CHAPTER 4 ST 520, A. TSIATIS and D. Zhang
4.2.1 Simple Randomization
For simplicity, let us start by assuming that patients will be assigned to one of two treatments
A or B. The methods we will describe will generalize easily to more than two treatments. In
a simple randomized trial, each participant that enters the trial is assigned treatment A or B
with probability π or 1 − π respectively, independent of everyone else. Thus, if n patients are
randomized with this scheme, the number of patients assigned treatment A is a random quantity
following a binomial distribution ∼ b(n, π).

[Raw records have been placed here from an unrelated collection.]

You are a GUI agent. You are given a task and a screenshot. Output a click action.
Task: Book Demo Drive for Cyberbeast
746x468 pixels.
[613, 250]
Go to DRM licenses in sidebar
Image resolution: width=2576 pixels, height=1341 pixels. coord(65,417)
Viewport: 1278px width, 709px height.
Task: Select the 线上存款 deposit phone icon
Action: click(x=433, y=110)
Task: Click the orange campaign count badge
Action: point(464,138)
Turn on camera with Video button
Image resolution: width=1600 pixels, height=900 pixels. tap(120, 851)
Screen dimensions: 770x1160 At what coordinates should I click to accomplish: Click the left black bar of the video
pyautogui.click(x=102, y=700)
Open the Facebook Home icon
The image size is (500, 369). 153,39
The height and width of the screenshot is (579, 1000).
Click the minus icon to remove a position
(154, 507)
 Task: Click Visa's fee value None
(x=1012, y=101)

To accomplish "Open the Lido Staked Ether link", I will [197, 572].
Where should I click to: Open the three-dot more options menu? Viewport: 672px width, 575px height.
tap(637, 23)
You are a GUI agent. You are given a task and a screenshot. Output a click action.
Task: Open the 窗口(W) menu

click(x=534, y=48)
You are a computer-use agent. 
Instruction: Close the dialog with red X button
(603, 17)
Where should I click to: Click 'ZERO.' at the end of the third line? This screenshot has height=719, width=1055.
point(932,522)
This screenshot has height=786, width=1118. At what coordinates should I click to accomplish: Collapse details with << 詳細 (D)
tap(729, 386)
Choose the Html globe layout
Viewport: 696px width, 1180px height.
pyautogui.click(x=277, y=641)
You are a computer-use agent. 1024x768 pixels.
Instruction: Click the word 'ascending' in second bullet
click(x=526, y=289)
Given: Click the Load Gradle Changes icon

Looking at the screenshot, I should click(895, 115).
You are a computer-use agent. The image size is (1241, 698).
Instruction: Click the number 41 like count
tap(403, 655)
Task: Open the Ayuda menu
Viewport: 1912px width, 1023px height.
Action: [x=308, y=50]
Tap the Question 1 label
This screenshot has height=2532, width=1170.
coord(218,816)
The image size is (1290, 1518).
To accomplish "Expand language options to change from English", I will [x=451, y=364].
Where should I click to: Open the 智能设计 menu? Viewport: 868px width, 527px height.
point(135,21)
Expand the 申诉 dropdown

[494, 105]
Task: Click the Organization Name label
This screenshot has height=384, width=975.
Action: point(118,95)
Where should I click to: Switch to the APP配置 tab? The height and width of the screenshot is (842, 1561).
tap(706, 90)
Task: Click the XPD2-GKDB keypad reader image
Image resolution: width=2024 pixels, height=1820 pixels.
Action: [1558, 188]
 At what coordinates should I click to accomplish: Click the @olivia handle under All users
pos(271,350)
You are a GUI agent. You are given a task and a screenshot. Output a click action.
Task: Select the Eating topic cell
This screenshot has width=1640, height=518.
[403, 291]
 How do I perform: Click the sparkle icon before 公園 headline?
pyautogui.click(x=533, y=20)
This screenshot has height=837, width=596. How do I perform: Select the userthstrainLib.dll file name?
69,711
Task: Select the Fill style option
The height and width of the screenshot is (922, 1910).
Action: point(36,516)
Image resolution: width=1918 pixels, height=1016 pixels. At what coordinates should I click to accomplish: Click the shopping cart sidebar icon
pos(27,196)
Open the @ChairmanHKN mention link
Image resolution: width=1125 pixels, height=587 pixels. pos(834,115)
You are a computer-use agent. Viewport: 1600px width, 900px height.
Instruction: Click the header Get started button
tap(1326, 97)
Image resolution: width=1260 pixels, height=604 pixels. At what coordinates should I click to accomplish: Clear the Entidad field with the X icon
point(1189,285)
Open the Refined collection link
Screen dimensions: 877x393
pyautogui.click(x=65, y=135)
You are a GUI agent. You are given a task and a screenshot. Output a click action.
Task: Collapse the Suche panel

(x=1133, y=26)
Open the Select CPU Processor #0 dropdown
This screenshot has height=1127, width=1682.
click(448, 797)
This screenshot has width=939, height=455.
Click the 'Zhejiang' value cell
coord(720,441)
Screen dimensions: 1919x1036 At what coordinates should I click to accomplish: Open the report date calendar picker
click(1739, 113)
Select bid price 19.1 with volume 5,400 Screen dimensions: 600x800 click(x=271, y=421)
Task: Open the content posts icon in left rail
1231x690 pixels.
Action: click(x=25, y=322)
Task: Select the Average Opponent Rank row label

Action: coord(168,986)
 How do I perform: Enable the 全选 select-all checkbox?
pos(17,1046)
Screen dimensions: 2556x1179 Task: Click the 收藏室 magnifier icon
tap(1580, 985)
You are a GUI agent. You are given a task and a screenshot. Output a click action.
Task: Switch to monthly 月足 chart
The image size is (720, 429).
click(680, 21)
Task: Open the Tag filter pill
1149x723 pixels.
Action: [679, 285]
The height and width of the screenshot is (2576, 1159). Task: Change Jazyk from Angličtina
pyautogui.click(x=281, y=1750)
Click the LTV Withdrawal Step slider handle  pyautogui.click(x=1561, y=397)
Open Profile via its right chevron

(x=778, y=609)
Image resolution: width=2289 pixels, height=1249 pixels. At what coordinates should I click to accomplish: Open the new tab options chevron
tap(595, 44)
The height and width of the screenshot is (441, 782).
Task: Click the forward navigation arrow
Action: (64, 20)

This scheme is equivalent to flipping a coin (where the probability of a head is π) to determine
treatment assignment. Of course, the randomization is implemented with the aid of a computer
which generates random numbers uniformly from 0 to 1. Specifically, using the computer, a
sequence of random numbers are generated which are uniformly distributed between 0 and 1 and
independent of each other. Let us denote these by U1, . . .,Un where Ui are iid U[0, 1]. For the
i-th individual entering the study we would assign treatment as follows:
⎧
⎪⎨ Ui ≤ π then assign treatment A
If
⎪⎩ Ui > π then assign treatment B.
It is easy to see that P(Ui ≤ π) = π, which is the desired randomization probability for treatment
A. As we argued earlier, most often π is chosen as .5.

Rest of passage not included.